Christians instinctively flinch when they hear talk of “the Force” or “the spirit in all living things,” but from a traditional theological perspective, such talk is not far wrong. I think of St. Francis, who called all living things his brothers, who once confronted a snarling wolf and talked it into leaving the village—such a perspective is actually more truly and more deeply Christian than our latter-day fear of being associated with nature and the world; with the assumption so pervasive in Left Behind theology, especially, that “the world is just going to burn anyway, so why should we even bother taking care of it?” I think of Thomas Merton, who after spending fifteen years in a monastery, came out into the streets of Louisville, Kentucky and was overwhelmed by an unbreakable feeling of kinship with everyone around him. He became suddenly and everlastingly aware of the oneness of everything. He said, “There’s no way to tell people that they’re all walking around shining like the sun.” I still recoil slightly when I hear such things, because I’ve been trained during years and years of living this born-again life to believe that some people are plainly bad and should never under any circumstances be accommodated, and it’s true, there are bad people in the world, and there’s good and there’s evil, and they shouldn’t be confused; but how much better, how much more Christlike, to regard other people instinctively with love, not suspicion? To regard them as brothers before you shun them as foes?

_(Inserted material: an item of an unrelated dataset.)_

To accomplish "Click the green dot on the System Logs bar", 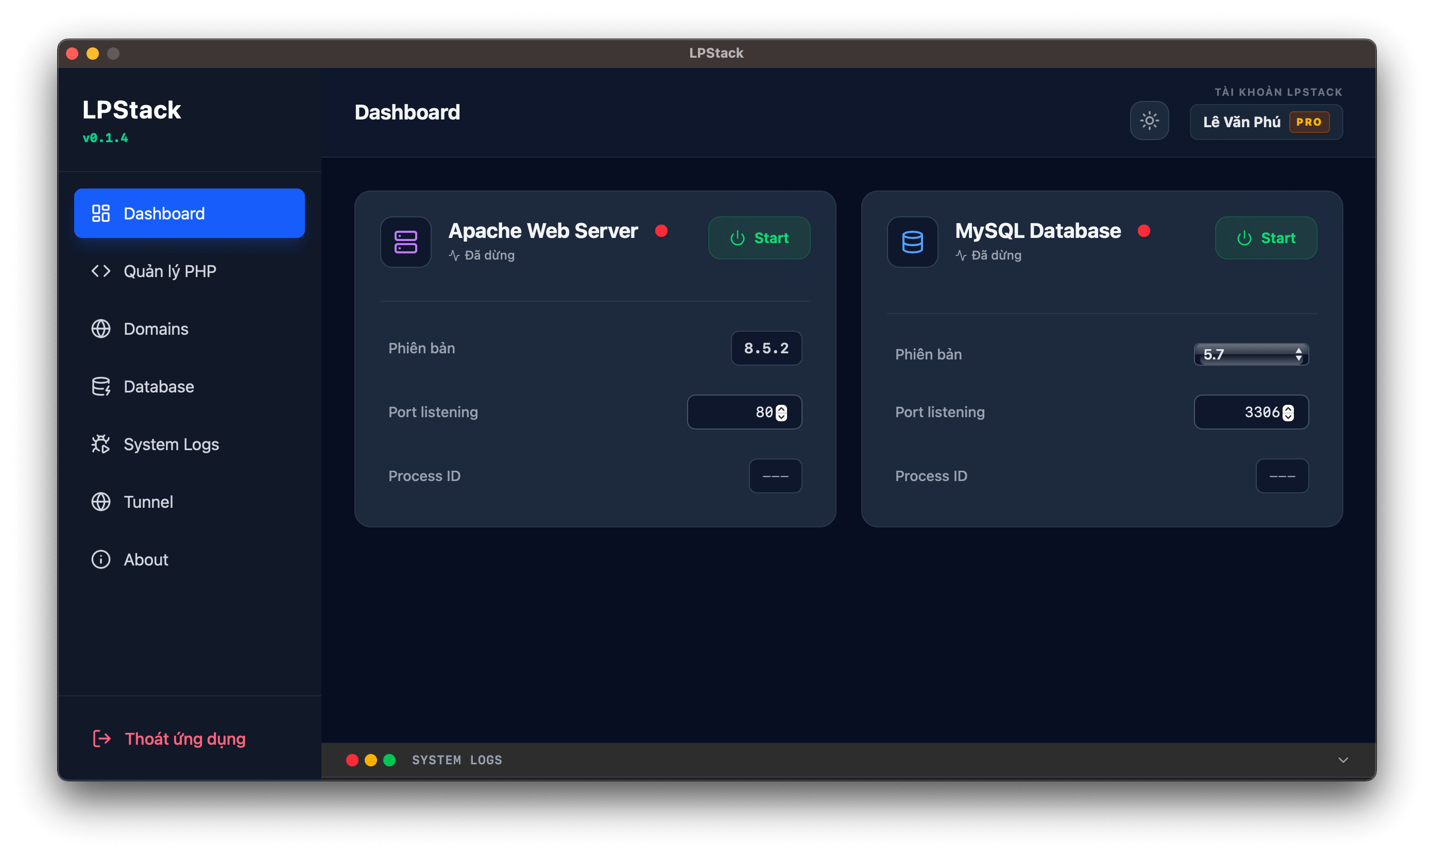I will [x=390, y=760].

Down through the centuries people have expressed a feeling of discomfort and even despair when they read the words of Jesus in Luke 14:26, quoted earlier: “If any man come to me, and hate not his father, and mother, and wife, and children, and brothers, and sisters, yea, and his own life also, he cannot be my disciple.” But rather than alarming us, they should fill us with a deep sense of hope. What Jesus is actually saying is, “No one is excluded. Forget your old teams; forget your tribes. I’m your new team. I’m your tribe.”
Embedded in this statement there is both a comfort and a warning. The comfort is this: there is no sin you have committed so great that can prevent the incredible, super-abundant love of the Father from running out to meet you with open arms. Where sin is astonishing, grace is even more astonishing. Come to Him in your repulsive messiness; He already loves and delights in scandalous people.
But the warning is this: never become so cozy in your family, your clan, your church, your country—or your heart—that you can treat sin as a light thing. Never let yourself become so absorbed with the sins of those people out there that you fail to see the even greater sin now springing up in here. Be a scourge to sin—meaning immorality, of course, but also anger, prudishness, pride, hatred, exclusivism, narrowness, religion, self-righteousness, contempt for other people. Never let it grow; never let it take root. Scourge it when you see it in your closest friends; scourge it when you see it in yourself (“yea, and his own life also”). Quit being zealous for an arbitrary manmade moral system and become zealous for Jesus with the kind of zeal that only Jesus can inspire. That involves wholeheartedly embracing the universal scope of the love of the Man from Nazareth—the Man who sends rain on the righteous and the wicked; who sent out into the streets and found the crippled, the lame, the diseased, the repugnant—you and me, in short, and so much more—and brought them to a banquet. Demons are demons; humans are humans. Don’t demonize humans. Love them. Love them because He loves them. Love them because He loved you.